6. Forrest Griffin vs. Quinton Rampage Jackson – UFC 86: This light heavyweight title fight may not stick out as significant to some, but in my opinion, this fight really exemplifies what the UFC has created with its reality show The Ultimate Fighter. At UFC 86, Griffin, the winner of the first season, became the first cast member that has never fought in the UFC prior, to win a UFC championship. Griffin’s win proved that the reality show was developing future UFC stars. It is hard to look at a UFC PPV card these days without seeing it littered with former Ultimate Fighter cast members. Griffin’s legitimized all of the fighters that have been on the show and proven that they were not just reality stars.

7. Rampage Jackson vs. Dan Henderson – UFC 75/ Henderson vs. Anderson Silva – UFC 82: Again, you may wonder why these fights are on the list, but the historical significance is huge. This was the first time that a UFC champion faced a Pride champion to unify the two titles. The argument for years was which organization was better, UFC or the Japan based Pride Fighting. Well, with Pride going under and the UFC purchasing some of the roster, we were finally able to answer some of these questions. The fights themselves may not have lived up to the hype, but crowing a undisputed champion is something for the history books.

8. Chuck Liddell vs. Tito Ortiz 1 – UFC 47: Again looking to hit a home run, UFC 47 presented the Chuck vs. Tito fight that UFC fans were craving for years. The fight wasn’t for a title, but got the media attention of one. Celebrities like George Clooney and Juliette Lewis attended the live fights, which was the first time the UFC drew fans of that caliber to their live shows. Liddell’s knockout win was the beginning of his career boost, but still not as important as his win over Couture.

9. Brock Lesnar vs. Randy Couture – UFC 91: In this fight Lesnar won the UFC heavyweight title in just his third UFC fight. The reason I put this fight on the list is because Lesnar has been a huge draw for the UFC. His presence on UFC cards has drive up PPV buys each time he fights. Lesnar jumped to MMA after a career in professional wrestling, and his presence in the UFC brought a whole new fan base from his backing in the WWE. Lesnar has quickly become one of the most popular fighters in the world for that very reason and has started a trend of pro wrestlers looking to get into MMA, which could mean big things for the UFC. Already, Bobby Lashley has made a similar jump and has looked like he could be a future UFC fighter.

10. Lyoto Machida vs. Rashad Evans – UFC 98: The Machida-era started just a little over a month ago as the undefeated fighter beat previously unbeaten Evans by knockout in the second round for the UFC light heavyweight title.

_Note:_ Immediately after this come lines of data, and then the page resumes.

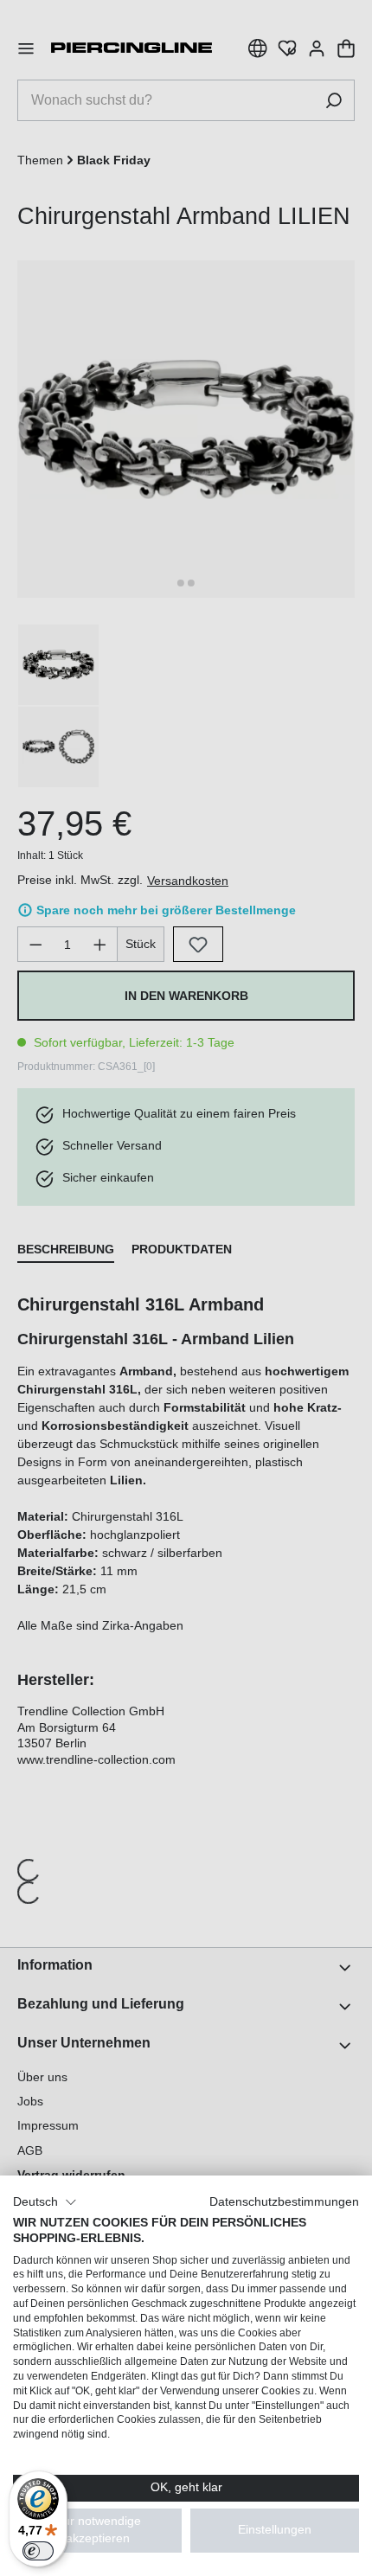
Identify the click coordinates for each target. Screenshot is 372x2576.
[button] (45, 2202)
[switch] (38, 2550)
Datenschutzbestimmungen (284, 2201)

Machida is the lone UFC fighter to have a truly karate style approach to fighting. Machida is elusive and defensive in his fighting, but accurate and deadly with his strikes when he throws them. The reason I consider this fight to be so significant is because Machida’s win breathes new life into karate. Already people have started to look more into karate for a form of fighting. Karate is no longer something your kids just do for self defense, it is now becoming an effective fighting technique thanks to Machida. Machida could start a new trend of fighters and be a revolutionary fighter in UFC history.